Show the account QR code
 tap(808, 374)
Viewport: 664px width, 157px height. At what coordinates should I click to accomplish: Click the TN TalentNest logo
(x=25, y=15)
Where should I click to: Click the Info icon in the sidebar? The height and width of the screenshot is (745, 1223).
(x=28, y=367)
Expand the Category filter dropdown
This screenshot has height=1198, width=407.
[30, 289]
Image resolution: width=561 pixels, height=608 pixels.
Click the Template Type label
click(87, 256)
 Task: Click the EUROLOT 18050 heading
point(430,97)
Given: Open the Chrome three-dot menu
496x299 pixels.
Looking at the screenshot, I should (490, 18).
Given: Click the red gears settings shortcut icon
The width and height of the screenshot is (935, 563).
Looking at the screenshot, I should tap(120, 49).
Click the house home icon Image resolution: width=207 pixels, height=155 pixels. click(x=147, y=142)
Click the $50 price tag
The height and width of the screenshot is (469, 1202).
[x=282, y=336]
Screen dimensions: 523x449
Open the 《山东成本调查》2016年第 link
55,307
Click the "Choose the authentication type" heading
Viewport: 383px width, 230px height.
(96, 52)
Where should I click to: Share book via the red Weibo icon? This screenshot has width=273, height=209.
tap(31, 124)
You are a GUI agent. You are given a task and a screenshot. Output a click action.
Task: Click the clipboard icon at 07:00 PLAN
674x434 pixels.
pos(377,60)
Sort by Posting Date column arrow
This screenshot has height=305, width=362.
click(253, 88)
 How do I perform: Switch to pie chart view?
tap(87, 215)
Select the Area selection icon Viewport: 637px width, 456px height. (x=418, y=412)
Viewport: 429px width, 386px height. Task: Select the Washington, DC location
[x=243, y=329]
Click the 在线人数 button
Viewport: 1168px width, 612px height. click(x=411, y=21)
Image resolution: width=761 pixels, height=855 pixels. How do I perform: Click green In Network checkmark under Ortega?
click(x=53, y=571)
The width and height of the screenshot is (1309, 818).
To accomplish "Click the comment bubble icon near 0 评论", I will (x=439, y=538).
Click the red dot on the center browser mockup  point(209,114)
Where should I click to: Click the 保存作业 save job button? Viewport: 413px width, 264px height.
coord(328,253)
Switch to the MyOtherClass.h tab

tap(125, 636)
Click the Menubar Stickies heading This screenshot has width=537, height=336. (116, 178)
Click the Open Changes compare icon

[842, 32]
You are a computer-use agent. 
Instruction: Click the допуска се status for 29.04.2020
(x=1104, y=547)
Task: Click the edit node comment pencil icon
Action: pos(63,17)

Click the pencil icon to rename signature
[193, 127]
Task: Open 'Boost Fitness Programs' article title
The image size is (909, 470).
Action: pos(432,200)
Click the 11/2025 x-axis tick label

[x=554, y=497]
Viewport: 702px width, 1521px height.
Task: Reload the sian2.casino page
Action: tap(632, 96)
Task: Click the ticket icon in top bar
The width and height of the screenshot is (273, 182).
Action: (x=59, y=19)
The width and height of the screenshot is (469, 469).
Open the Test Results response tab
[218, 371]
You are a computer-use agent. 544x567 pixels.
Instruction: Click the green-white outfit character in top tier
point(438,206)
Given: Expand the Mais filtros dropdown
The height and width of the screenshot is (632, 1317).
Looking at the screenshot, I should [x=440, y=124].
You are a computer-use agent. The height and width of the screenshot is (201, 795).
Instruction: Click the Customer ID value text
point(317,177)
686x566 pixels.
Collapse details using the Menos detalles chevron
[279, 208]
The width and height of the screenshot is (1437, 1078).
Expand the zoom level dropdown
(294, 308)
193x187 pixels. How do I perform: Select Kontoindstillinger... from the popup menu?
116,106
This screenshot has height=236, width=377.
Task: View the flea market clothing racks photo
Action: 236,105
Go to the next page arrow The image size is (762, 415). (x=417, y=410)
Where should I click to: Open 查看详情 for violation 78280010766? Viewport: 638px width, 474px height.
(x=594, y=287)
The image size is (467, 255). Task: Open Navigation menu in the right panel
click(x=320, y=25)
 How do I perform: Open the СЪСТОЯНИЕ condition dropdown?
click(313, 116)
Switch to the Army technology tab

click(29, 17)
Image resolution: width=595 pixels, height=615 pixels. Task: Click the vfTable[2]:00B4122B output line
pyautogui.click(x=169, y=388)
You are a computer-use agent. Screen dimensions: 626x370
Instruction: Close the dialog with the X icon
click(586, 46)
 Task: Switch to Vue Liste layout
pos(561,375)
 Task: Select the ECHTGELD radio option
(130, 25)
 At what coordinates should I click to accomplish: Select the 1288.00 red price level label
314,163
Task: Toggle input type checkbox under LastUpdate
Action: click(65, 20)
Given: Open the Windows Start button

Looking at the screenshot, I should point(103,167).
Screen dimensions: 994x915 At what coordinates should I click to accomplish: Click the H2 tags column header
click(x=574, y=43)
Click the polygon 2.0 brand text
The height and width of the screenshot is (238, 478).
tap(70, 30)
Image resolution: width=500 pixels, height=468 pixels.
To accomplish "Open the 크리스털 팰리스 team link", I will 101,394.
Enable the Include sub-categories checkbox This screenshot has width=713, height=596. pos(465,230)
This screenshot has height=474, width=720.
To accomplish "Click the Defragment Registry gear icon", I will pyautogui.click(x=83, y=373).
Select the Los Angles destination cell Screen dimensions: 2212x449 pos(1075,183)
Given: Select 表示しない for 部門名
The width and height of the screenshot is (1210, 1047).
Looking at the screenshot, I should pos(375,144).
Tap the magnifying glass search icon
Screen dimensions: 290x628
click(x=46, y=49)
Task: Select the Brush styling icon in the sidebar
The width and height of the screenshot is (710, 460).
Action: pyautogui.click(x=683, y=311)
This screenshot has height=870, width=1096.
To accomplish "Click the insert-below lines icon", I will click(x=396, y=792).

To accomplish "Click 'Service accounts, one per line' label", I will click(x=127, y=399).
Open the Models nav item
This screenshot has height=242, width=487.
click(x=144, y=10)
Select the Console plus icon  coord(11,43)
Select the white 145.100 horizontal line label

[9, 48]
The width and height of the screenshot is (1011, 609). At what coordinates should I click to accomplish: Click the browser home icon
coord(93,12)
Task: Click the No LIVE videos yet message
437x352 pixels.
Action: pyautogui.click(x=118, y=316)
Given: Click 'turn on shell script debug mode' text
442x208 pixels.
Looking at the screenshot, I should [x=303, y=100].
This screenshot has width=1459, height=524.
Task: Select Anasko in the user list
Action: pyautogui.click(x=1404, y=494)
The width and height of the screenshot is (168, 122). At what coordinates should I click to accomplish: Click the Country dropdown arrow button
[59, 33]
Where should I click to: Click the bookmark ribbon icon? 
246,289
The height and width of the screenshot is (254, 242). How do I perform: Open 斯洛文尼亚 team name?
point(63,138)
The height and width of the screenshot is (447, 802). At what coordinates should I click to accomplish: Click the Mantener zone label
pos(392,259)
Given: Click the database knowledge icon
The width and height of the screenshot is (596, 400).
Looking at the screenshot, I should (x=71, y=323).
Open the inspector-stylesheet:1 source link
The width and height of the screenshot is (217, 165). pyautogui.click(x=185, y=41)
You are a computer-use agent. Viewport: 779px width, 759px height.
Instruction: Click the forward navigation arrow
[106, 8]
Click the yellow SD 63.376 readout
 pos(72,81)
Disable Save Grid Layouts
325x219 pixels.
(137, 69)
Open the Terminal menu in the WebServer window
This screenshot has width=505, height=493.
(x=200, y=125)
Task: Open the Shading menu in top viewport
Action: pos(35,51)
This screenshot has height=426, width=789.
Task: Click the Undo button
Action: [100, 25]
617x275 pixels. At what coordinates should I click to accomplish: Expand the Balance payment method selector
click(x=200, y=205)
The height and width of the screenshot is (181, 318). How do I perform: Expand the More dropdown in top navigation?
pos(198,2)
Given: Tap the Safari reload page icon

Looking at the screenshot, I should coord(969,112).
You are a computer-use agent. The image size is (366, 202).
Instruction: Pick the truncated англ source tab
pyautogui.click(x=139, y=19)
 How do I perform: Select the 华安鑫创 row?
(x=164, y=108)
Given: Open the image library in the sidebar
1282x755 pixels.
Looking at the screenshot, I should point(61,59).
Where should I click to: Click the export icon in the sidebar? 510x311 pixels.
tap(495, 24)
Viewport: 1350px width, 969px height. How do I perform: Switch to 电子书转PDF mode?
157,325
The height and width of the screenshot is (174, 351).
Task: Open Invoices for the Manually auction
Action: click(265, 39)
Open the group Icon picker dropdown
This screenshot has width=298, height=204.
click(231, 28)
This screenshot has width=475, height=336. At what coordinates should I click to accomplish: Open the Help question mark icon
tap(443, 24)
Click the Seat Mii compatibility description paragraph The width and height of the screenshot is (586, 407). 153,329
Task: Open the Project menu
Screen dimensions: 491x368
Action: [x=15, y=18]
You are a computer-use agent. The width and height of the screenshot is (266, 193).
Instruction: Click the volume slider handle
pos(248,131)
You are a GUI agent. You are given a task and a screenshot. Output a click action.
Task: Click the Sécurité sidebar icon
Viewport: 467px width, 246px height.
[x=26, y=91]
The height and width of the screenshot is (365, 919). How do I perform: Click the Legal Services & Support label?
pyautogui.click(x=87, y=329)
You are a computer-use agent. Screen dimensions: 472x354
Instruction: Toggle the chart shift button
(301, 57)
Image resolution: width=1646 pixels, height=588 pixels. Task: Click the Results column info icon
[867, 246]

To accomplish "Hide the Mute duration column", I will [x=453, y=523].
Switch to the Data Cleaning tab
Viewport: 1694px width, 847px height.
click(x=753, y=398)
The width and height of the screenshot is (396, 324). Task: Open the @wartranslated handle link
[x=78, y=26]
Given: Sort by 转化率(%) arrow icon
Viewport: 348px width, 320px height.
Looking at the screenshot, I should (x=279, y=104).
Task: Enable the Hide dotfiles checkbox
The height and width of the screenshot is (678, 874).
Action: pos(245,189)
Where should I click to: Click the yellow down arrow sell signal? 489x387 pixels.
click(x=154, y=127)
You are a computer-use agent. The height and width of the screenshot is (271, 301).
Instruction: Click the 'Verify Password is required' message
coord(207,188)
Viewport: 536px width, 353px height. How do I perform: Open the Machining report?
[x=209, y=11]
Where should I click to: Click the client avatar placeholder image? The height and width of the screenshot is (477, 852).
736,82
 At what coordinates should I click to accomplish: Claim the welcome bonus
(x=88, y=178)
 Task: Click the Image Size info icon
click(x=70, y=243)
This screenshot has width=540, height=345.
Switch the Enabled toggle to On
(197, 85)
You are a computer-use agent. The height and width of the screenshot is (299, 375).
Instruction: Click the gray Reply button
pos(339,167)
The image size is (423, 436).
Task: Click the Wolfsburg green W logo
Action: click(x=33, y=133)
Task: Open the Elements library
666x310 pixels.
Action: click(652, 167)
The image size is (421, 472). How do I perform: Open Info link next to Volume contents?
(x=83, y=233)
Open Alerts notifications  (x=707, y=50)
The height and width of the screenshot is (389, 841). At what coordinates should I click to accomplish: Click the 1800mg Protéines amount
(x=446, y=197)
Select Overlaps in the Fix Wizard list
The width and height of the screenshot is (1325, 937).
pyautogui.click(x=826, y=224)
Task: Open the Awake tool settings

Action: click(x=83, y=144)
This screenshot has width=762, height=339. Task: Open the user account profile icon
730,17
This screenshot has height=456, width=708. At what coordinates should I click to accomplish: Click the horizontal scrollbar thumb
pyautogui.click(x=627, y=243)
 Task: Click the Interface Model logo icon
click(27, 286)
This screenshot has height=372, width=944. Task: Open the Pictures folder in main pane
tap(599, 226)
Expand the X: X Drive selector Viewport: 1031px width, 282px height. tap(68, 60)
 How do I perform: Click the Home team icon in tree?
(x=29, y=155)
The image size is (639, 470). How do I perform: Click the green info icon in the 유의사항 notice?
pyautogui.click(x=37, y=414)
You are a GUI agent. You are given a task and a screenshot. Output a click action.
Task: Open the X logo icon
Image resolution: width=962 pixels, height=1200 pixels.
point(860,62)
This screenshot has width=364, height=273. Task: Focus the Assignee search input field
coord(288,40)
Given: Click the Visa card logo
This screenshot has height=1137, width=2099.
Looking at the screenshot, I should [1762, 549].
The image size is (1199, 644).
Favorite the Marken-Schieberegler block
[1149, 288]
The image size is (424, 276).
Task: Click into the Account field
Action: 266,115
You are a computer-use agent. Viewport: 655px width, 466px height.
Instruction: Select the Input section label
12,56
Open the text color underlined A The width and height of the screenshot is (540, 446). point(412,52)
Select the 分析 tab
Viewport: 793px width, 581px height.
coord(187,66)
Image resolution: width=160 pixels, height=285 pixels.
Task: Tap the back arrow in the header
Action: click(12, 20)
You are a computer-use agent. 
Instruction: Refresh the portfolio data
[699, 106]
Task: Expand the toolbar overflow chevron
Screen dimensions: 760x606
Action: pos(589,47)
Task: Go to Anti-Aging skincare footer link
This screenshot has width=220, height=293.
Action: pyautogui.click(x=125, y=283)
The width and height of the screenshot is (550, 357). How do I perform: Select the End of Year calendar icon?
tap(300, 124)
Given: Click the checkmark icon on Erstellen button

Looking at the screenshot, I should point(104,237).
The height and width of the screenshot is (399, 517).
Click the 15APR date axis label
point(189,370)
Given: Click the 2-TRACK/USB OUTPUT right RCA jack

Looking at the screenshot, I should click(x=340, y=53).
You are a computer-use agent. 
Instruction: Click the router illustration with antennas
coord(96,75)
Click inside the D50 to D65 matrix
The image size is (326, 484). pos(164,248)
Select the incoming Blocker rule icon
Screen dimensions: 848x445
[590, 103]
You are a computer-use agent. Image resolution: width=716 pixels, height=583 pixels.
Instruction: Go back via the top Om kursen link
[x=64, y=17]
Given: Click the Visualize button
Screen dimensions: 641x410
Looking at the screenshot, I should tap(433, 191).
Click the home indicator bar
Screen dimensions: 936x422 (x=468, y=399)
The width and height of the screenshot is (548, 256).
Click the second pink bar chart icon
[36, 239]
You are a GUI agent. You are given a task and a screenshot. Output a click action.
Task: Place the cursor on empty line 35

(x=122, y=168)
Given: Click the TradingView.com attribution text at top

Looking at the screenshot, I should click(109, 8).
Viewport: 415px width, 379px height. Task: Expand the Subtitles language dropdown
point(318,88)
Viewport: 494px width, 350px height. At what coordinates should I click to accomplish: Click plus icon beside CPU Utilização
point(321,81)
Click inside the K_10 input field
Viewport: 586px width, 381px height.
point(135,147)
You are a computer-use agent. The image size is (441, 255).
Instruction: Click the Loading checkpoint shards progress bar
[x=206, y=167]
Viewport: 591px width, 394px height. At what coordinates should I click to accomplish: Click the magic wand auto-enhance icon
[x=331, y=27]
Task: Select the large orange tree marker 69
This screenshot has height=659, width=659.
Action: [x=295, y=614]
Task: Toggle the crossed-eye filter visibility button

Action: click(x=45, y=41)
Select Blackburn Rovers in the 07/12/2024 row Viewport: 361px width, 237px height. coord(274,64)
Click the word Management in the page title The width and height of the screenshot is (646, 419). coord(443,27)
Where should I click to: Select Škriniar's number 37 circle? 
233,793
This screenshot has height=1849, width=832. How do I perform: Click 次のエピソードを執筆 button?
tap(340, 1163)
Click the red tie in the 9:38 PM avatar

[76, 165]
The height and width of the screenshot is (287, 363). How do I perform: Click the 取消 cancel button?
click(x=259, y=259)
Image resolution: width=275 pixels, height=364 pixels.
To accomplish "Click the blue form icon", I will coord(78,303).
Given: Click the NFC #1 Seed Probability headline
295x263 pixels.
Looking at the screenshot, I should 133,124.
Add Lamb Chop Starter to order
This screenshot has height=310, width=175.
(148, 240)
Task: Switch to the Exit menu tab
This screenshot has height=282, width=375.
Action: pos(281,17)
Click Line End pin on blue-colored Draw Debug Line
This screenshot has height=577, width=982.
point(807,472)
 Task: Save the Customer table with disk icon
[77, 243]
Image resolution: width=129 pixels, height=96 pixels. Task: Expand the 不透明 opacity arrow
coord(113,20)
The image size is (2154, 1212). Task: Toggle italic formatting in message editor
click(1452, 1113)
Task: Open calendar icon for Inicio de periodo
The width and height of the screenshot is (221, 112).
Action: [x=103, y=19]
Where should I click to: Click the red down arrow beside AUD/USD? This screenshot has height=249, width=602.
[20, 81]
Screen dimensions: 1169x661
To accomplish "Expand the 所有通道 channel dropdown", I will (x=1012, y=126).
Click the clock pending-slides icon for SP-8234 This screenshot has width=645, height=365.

■ ACTIVITY ■
Look through the material above and pick out each line holding the word "blue".

■ REPLY ■
To accomplish "Click the blue form icon", I will coord(78,303).
Click Line End pin on blue-colored Draw Debug Line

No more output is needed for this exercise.